**HOW TO COMPLETE THIS TASK:** Below are some records. Print all of them exactly as they appear.

(Stored records)

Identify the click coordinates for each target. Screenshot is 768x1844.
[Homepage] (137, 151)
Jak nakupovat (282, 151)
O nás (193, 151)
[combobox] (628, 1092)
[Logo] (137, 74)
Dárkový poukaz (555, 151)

**EXERCISE RESULT:**
Identify the click coordinates for each target. Screenshot is 768x1844.
[Homepage] (137, 151)
Jak nakupovat (282, 151)
O nás (193, 151)
[combobox] (628, 1092)
[Logo] (137, 74)
Dárkový poukaz (555, 151)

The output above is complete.